Substitute "Where do I click to" for each "Where should I click to" in the rows below, and leave all else as it stands.
╔══
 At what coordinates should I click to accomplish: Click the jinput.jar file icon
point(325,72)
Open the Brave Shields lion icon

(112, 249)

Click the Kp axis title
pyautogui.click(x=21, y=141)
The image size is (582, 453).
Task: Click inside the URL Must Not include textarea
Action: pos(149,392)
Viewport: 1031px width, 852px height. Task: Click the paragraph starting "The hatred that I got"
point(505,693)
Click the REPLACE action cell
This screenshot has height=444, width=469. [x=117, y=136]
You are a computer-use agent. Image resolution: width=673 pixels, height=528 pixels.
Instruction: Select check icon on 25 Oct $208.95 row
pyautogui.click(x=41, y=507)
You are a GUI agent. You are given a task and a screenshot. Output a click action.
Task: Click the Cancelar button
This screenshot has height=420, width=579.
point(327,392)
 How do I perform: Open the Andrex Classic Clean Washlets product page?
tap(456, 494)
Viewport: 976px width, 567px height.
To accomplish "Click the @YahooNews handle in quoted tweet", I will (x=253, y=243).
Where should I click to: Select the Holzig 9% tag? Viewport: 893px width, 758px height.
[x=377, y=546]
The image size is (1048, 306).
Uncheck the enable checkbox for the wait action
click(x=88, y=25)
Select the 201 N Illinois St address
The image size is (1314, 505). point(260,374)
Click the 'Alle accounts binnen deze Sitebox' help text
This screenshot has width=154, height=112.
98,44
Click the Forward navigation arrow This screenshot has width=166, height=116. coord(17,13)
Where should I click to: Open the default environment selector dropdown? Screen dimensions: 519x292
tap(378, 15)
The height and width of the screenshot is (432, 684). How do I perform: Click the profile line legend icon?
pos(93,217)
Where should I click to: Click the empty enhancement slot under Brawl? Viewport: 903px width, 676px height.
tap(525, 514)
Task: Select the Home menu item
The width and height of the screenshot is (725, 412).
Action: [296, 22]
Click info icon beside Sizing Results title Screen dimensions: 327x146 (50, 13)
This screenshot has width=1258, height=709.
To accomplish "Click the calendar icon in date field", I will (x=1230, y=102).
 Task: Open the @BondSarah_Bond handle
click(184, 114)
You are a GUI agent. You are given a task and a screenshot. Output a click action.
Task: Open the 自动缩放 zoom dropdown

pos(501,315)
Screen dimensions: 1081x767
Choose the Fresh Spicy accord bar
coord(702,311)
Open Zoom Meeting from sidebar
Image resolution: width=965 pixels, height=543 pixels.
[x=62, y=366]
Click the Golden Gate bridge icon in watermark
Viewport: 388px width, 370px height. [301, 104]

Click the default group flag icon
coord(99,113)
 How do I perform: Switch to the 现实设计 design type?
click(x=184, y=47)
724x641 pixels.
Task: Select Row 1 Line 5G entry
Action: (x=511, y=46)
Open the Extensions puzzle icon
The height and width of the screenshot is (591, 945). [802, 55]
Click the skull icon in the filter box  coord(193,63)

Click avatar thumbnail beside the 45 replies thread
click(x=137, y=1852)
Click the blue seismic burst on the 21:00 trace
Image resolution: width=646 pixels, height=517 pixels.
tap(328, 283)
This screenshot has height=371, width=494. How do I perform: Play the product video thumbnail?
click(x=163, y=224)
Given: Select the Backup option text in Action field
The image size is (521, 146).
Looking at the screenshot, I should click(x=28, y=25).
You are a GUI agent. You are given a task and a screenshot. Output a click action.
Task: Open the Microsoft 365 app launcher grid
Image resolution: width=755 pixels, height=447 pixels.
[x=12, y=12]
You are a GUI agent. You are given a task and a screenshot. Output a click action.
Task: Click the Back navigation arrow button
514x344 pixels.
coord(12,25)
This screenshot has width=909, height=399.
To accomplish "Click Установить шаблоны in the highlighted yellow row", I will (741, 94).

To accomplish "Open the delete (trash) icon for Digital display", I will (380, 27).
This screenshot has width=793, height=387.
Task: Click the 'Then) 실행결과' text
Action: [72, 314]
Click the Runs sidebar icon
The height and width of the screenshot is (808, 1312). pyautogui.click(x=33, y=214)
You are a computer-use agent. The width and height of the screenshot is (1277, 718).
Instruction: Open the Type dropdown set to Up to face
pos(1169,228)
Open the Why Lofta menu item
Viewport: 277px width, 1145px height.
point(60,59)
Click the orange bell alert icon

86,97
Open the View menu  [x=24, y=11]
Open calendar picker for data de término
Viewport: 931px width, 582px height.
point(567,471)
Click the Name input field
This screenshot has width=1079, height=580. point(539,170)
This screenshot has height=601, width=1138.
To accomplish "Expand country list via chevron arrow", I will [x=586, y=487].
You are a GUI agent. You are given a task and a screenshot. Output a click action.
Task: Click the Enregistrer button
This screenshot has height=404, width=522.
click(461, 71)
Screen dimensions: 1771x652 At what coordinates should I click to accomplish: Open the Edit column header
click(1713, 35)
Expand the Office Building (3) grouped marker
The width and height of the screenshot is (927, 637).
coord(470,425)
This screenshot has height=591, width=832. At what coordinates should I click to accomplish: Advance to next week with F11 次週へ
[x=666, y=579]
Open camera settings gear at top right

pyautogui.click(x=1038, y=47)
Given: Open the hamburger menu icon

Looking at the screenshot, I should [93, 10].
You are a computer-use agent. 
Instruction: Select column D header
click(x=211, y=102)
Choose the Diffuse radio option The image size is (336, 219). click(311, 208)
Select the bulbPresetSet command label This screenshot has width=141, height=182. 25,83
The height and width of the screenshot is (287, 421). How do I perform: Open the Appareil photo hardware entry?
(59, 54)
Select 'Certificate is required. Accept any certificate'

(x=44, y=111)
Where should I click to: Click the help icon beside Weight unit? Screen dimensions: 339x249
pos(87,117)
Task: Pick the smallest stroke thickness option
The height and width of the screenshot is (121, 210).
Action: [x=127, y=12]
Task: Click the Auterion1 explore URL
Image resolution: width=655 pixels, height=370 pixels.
╚══
• Exercise output
 At what coordinates should I click to accomplish: Click the jinput.jar file icon
point(325,72)
Open the Brave Shields lion icon

(112, 249)

Click the Kp axis title
pyautogui.click(x=21, y=141)
The image size is (582, 453).
Task: Click inside the URL Must Not include textarea
Action: pos(149,392)
Viewport: 1031px width, 852px height. Task: Click the paragraph starting "The hatred that I got"
point(505,693)
Click the REPLACE action cell
This screenshot has height=444, width=469. [x=117, y=136]
You are a computer-use agent. Image resolution: width=673 pixels, height=528 pixels.
Instruction: Select check icon on 25 Oct $208.95 row
pyautogui.click(x=41, y=507)
You are a GUI agent. You are given a task and a screenshot. Output a click action.
Task: Click the Cancelar button
This screenshot has height=420, width=579.
point(327,392)
 How do I perform: Open the Andrex Classic Clean Washlets product page?
tap(456, 494)
Viewport: 976px width, 567px height.
To accomplish "Click the @YahooNews handle in quoted tweet", I will (x=253, y=243).
Where do I click to: Select the Holzig 9% tag? Viewport: 893px width, 758px height.
[x=377, y=546]
The image size is (1048, 306).
Uncheck the enable checkbox for the wait action
click(x=88, y=25)
Select the 201 N Illinois St address
The image size is (1314, 505). point(260,374)
Click the 'Alle accounts binnen deze Sitebox' help text
This screenshot has width=154, height=112.
98,44
Click the Forward navigation arrow This screenshot has width=166, height=116. coord(17,13)
Where do I click to: Open the default environment selector dropdown? Screen dimensions: 519x292
tap(378, 15)
The height and width of the screenshot is (432, 684). How do I perform: Click the profile line legend icon?
pos(93,217)
Where do I click to: Click the empty enhancement slot under Brawl? Viewport: 903px width, 676px height.
tap(525, 514)
Task: Select the Home menu item
The width and height of the screenshot is (725, 412).
Action: [296, 22]
Click info icon beside Sizing Results title Screen dimensions: 327x146 (50, 13)
This screenshot has width=1258, height=709.
To accomplish "Click the calendar icon in date field", I will (x=1230, y=102).
 Task: Open the @BondSarah_Bond handle
click(184, 114)
You are a GUI agent. You are given a task and a screenshot. Output a click action.
Task: Open the 自动缩放 zoom dropdown

pos(501,315)
Screen dimensions: 1081x767
Choose the Fresh Spicy accord bar
coord(702,311)
Open Zoom Meeting from sidebar
Image resolution: width=965 pixels, height=543 pixels.
[x=62, y=366]
Click the Golden Gate bridge icon in watermark
Viewport: 388px width, 370px height. [301, 104]

Click the default group flag icon
coord(99,113)
 How do I perform: Switch to the 现实设计 design type?
click(x=184, y=47)
724x641 pixels.
Task: Select Row 1 Line 5G entry
Action: (x=511, y=46)
Open the Extensions puzzle icon
The height and width of the screenshot is (591, 945). [802, 55]
Click the skull icon in the filter box  coord(193,63)

Click avatar thumbnail beside the 45 replies thread
click(x=137, y=1852)
Click the blue seismic burst on the 21:00 trace
Image resolution: width=646 pixels, height=517 pixels.
tap(328, 283)
This screenshot has height=371, width=494. How do I perform: Play the product video thumbnail?
click(x=163, y=224)
Given: Select the Backup option text in Action field
The image size is (521, 146).
Looking at the screenshot, I should click(x=28, y=25).
You are a GUI agent. You are given a task and a screenshot. Output a click action.
Task: Open the Microsoft 365 app launcher grid
Image resolution: width=755 pixels, height=447 pixels.
[x=12, y=12]
You are a GUI agent. You are given a task and a screenshot. Output a click action.
Task: Click the Back navigation arrow button
514x344 pixels.
coord(12,25)
This screenshot has width=909, height=399.
To accomplish "Click Установить шаблоны in the highlighted yellow row", I will (741, 94).

To accomplish "Open the delete (trash) icon for Digital display", I will (380, 27).
This screenshot has width=793, height=387.
Task: Click the 'Then) 실행결과' text
Action: [72, 314]
Click the Runs sidebar icon
The height and width of the screenshot is (808, 1312). pyautogui.click(x=33, y=214)
You are a computer-use agent. The width and height of the screenshot is (1277, 718).
Instruction: Open the Type dropdown set to Up to face
pos(1169,228)
Open the Why Lofta menu item
Viewport: 277px width, 1145px height.
point(60,59)
Click the orange bell alert icon

86,97
Open the View menu  [x=24, y=11]
Open calendar picker for data de término
Viewport: 931px width, 582px height.
point(567,471)
Click the Name input field
This screenshot has width=1079, height=580. point(539,170)
This screenshot has height=601, width=1138.
To accomplish "Expand country list via chevron arrow", I will [x=586, y=487].
You are a GUI agent. You are given a task and a screenshot. Output a click action.
Task: Click the Enregistrer button
This screenshot has height=404, width=522.
click(461, 71)
Screen dimensions: 1771x652 At what coordinates should I click to accomplish: Open the Edit column header
click(1713, 35)
Expand the Office Building (3) grouped marker
The width and height of the screenshot is (927, 637).
coord(470,425)
This screenshot has height=591, width=832. At what coordinates should I click to accomplish: Advance to next week with F11 次週へ
[x=666, y=579]
Open camera settings gear at top right

pyautogui.click(x=1038, y=47)
Given: Open the hamburger menu icon

Looking at the screenshot, I should [93, 10].
You are a computer-use agent. 
Instruction: Select column D header
click(x=211, y=102)
Choose the Diffuse radio option The image size is (336, 219). click(311, 208)
Select the bulbPresetSet command label This screenshot has width=141, height=182. 25,83
The height and width of the screenshot is (287, 421). How do I perform: Open the Appareil photo hardware entry?
(59, 54)
Select 'Certificate is required. Accept any certificate'

(x=44, y=111)
Where do I click to: Click the help icon beside Weight unit? Screen dimensions: 339x249
pos(87,117)
Task: Pick the smallest stroke thickness option
The height and width of the screenshot is (121, 210).
Action: [x=127, y=12]
Task: Click the Auterion1 explore URL
Image resolution: width=655 pixels, height=370 pixels.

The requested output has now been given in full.